**What needs to be done:** Your answer must consist of one number: how many lines in the records contain "element".

**Provided entries:**
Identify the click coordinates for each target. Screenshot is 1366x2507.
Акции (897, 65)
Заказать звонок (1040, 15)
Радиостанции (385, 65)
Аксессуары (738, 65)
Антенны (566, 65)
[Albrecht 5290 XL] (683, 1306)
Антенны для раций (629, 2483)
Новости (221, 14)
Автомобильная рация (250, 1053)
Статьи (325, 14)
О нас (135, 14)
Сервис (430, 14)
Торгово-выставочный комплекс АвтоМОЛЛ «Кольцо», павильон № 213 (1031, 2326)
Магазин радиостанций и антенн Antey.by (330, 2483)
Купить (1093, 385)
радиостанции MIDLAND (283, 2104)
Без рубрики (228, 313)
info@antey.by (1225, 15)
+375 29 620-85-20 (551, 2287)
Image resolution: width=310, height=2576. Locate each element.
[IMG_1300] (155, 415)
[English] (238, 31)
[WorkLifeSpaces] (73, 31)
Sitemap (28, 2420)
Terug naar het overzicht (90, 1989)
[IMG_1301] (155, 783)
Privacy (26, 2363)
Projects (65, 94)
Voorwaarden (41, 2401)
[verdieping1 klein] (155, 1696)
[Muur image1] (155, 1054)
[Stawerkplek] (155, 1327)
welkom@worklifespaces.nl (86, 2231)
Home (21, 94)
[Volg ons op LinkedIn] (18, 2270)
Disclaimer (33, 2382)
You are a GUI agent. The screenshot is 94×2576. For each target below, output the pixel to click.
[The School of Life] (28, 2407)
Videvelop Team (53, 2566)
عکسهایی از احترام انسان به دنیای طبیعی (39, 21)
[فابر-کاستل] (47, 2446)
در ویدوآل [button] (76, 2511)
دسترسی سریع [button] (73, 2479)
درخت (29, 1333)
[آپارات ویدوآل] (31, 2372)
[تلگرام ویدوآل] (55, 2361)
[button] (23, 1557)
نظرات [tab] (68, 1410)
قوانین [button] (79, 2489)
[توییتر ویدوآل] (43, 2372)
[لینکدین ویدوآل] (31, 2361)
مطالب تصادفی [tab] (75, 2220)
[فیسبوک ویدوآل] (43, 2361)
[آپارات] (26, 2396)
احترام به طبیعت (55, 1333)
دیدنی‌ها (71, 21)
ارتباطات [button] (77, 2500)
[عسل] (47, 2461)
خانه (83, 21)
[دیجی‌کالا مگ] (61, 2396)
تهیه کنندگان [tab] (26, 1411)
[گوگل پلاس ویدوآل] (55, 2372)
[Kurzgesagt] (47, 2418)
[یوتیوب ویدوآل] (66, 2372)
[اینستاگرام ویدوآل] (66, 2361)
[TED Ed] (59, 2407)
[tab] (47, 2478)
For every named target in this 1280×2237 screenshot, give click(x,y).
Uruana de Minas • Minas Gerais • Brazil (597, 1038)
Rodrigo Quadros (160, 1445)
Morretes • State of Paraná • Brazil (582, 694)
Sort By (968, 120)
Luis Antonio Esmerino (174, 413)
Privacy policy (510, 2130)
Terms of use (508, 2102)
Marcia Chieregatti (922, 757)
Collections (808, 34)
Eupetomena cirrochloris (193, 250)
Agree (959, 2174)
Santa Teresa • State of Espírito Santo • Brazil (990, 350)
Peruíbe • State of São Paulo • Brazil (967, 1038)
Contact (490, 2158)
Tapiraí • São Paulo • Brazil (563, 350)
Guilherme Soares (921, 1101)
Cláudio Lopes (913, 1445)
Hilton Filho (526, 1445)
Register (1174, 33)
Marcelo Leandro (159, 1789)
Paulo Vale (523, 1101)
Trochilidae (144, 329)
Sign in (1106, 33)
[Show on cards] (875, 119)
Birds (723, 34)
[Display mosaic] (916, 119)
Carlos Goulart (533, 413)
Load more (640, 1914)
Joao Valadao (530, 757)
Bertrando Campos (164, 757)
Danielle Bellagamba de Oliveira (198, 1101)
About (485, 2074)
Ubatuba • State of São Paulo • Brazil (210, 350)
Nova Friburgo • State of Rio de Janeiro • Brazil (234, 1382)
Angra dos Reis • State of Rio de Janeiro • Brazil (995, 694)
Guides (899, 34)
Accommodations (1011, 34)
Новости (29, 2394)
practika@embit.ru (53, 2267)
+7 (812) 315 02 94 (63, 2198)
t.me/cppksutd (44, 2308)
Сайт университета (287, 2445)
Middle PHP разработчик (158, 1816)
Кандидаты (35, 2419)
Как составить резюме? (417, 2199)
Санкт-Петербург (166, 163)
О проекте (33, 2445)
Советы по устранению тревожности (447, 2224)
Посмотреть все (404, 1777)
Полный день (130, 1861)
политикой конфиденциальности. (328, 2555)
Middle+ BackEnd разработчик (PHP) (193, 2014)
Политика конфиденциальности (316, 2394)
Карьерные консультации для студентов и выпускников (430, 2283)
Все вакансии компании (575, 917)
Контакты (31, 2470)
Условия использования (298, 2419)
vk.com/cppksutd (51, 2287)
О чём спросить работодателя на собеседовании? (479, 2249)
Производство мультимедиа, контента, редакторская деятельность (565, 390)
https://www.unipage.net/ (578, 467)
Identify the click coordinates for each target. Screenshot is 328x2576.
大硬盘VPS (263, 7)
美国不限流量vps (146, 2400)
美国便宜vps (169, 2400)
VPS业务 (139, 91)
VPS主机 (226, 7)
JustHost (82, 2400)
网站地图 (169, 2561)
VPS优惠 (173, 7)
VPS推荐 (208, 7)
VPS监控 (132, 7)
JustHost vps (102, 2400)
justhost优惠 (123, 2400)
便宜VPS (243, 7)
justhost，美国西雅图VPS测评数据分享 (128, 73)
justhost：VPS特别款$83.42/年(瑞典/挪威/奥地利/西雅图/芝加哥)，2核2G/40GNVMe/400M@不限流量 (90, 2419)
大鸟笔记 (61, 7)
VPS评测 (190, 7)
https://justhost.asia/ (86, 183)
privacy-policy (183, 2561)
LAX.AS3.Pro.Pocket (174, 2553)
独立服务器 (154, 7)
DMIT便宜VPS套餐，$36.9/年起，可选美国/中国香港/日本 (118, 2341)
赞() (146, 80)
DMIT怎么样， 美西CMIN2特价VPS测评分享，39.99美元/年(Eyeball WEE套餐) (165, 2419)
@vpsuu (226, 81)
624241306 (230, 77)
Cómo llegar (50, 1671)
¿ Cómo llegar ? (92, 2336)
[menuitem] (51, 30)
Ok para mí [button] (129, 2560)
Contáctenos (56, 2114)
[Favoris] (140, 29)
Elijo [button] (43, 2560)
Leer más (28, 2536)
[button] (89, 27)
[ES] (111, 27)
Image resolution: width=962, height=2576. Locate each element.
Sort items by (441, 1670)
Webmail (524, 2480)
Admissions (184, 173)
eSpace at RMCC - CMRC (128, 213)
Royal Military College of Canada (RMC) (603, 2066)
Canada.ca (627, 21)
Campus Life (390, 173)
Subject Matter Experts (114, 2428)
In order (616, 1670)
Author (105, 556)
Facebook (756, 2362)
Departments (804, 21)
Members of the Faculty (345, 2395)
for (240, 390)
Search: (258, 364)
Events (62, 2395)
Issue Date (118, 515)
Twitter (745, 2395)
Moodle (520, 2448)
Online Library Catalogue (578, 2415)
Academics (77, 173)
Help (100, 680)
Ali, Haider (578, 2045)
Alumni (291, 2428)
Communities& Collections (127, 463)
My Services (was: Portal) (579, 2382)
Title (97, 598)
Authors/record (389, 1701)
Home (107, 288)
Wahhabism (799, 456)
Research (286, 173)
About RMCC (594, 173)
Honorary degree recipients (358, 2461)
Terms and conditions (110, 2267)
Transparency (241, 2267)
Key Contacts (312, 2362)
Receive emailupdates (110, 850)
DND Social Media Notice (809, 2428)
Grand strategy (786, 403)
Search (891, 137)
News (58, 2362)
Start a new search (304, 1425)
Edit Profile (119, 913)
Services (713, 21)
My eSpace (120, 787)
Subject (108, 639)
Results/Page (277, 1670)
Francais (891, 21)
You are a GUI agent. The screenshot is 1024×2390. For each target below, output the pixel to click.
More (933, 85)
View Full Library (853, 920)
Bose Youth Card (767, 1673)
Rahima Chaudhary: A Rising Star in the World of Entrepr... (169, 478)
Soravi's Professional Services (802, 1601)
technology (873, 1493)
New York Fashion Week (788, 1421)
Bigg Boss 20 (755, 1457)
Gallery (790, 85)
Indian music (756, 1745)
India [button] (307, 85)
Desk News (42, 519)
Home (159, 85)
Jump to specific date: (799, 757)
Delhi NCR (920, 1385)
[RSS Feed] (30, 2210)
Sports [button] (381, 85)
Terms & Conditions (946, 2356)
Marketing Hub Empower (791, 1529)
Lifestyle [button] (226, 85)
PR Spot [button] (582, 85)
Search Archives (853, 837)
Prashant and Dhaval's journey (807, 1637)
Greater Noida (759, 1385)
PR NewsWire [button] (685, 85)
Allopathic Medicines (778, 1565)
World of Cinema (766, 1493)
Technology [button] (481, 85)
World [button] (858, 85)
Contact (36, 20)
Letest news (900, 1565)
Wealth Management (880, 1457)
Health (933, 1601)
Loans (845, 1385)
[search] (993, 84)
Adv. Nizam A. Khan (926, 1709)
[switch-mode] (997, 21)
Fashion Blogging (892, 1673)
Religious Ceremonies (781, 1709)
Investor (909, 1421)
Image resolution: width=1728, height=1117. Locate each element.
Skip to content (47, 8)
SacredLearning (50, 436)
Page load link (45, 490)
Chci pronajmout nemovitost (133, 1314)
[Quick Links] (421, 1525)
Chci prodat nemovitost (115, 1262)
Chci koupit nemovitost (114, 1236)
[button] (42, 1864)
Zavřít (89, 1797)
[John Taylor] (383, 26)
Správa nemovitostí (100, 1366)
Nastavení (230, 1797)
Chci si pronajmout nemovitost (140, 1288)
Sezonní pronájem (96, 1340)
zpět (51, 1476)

**Result below:** 3